Washington, D.C. — The Department of Energy will finish a study this fall on whether Hanford and other high-level radioactive defense wastes should be disposed of with used nuclear fuel from commercial plants, said Energy Secretary Ernest Moniz.
He discussed the study in response to questioning from Sen. Maria Cantwell, D-Wash., at a hearing of the Senate Energy and Natural Resources Committee on Tuesday.
Bipartisan Senate legislation has been introduced to implement the recommendations of the Blue Ribbon Commission on America's Nuclear Future, which was formed after the Obama administration moved to end work on the Yucca Mountain, Nev., nuclear repository.
The proposed legislation would allow the construction and operation of a facility for defense waste if Moniz determines that separating the two types of waste is best.
Technically, Hanford and commercial waste could be stored together, Moniz said at the hearing.
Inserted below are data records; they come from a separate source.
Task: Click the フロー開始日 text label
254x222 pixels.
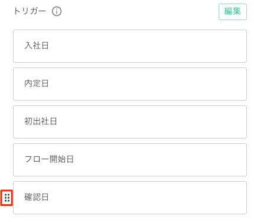Action: coord(49,159)
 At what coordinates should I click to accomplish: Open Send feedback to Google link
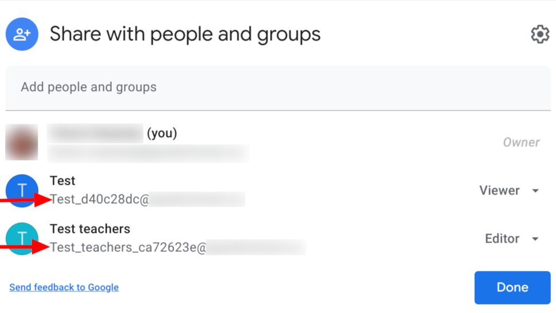(x=64, y=287)
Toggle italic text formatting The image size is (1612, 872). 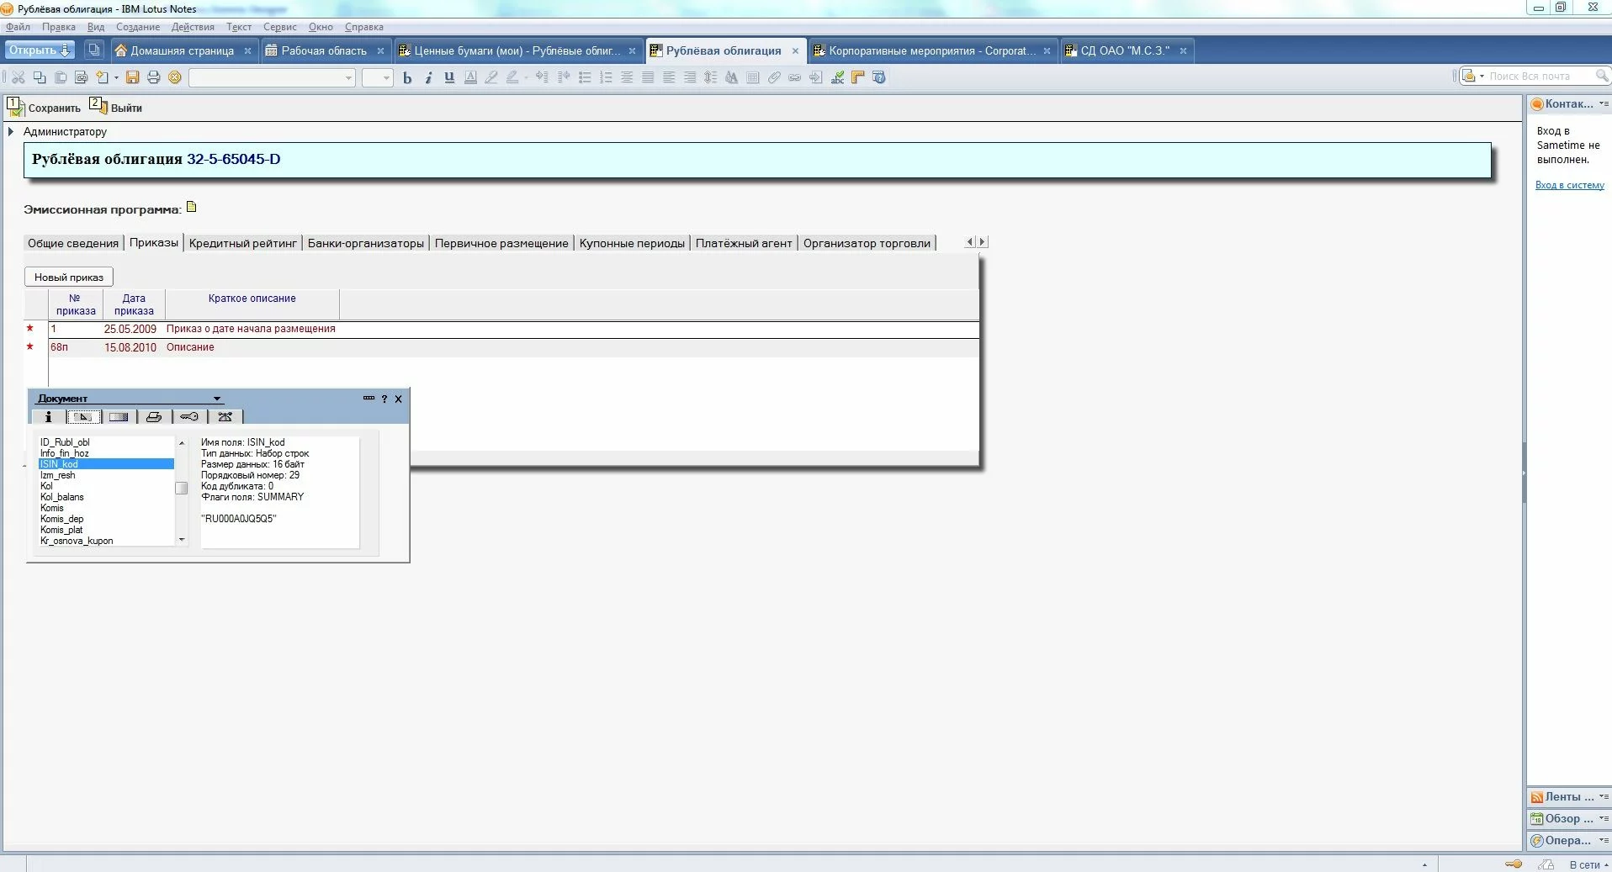click(428, 77)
However, there could be advantages to not combining the two types of waste, he said.
Hanford waste includes high-level radioactive waste stored in underground tanks until it can be glassified at the vitrification plant. It also includes fuel irradiated for weapons plutonium production but not processed to remove plutonium after the Cold War ended.
Cantwell is concerned that Hanford and other defense waste not be treated as "an afterthought" as plans are made for disposal of commercial used fuel.
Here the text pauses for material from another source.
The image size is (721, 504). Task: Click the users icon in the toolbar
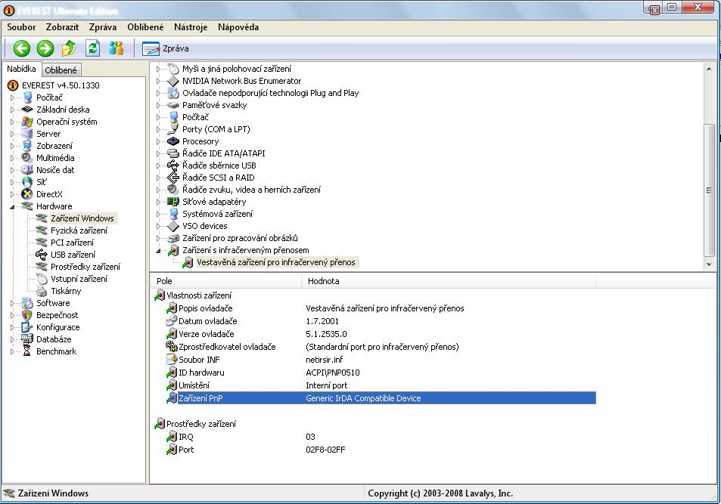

"We need this to be a central part of the discussion, and so that's what I would be looking for in legislation," she said.
Hanford continues to make progress, she said. But a plan is needed so that waste that's retrieved from aging underground tanks, some of which are leaking, has a destination once it is treated for disposal. The plan should be updated every five years, she said.
"It's unacceptable to our state and my constituents to think that Hanford is just going to end up being that repository for that vast amount of high-level defense waste," she said.
A disposal site for high-level radioactive defense waste "is the best, most comprehensive, cost-effective way to deal" with Hanford's tank waste, she said.
Moniz said DOE is committed to moving high-level waste off Hanford.
He was impressed with environmental cleanup progress made over the last several years when he made his first visit as energy secretary last month, he said.
There will be access again to the Columbia River in two or three years as cleanup along the river is completed, he said. Work to allow the demolition of the Plutonium Finishing Plant is well along and groundwater treatment plants are making progress.
"I thought it was actually also uplifting at least in those ways," he said.
Energy Northwest, which operates the nuclear power plant near Richland, sent comments earlier to the four senators who wrote the legislation discussed at the Tuesday hearing.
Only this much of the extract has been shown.